Pourquoi la France a été visée par les attentats de Daech

Le crime qui vient de toucher la France, ce 13 novembre 2015, dans son horreur n’a comme seul but de marquer les esprits et au-delà d’obtenir une situation particulière sur le territoire français. La violence politique a cela de fort qu’elle oblige l’adversaire désigné à réagir, contre son gré et sur un terrain où il ne voulait pas le faire.

Pour commencer, pourquoi la France a été prise pour cible ?

Parce qu’elle a frappé Daech, oui, mais d’autres pays l’ont fait, pourtant ils n’ont pas été touchés sur leurs territoires.

Soyons plus concret. Ces attentats ont un but stratégique et dans une stratégie, on cherche les points faibles de son adversaire, donc il est important que la France comprenne, sur quel ressort les protagonistes de cette histoire veulent s’appuyer et pour cela voir où la France est en difficulté.

Ne faisons pas l’inventaire de toutes les difficultés. Deux sont fortes : un chômage très important, qui plus est qui touche tout particulièrement une population sensible et la déliquescence de quartiers tout entiers avec une forte proportion de population issue de l’immigration.
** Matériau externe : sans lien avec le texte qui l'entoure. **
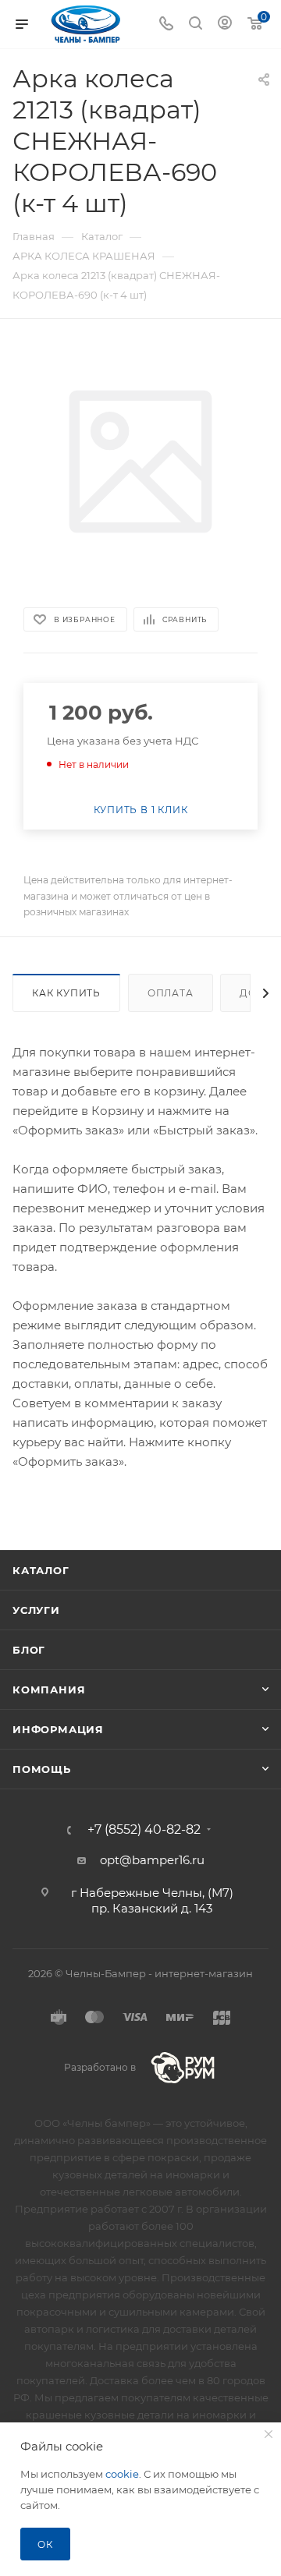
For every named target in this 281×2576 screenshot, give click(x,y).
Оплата (171, 993)
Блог (28, 1650)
Parallèlement, voyons ce que veut Daech, faire un califat sur une zone qui s’étendrait de la Mauritanie au Pakistan. Pour cela, il lui faut des sources de revenus. En Irak elle occupe des territoires où se trouvent des puits de pétrole, d’ailleurs l’Amérique a décidé de bombarder les camions qui transportent ce pétrole. Il faut aussi des combattants et des habitants. Il y a fort à parier que cette « ressource » puisse commencer à manquer à Daech ou qu’ils pensent en manquer à un moment. En effet, il est peu probable que toute la population des territoires conquis par Daech soient restée sur place et une guerre coûte chère en vie humaine.

Revenons à la situation sur le territoire français et les attentats. Ce que sait Daech c’est que la population française est travaillée par un parti politique qui monte les citoyens les uns contre les autres, que ce parti politique est arrivé à voir son analyse politique largement reprise par d’autres partis et partagée par une part de la population.

Cette idéologie politique qui a cours en France, stigmatise une population qui est pour une partie importante d’origine musulmane et que Daech doit penser à tort ou à raison en voie de radicalisation, d’autant qu’elle risque d’être stigmatisée.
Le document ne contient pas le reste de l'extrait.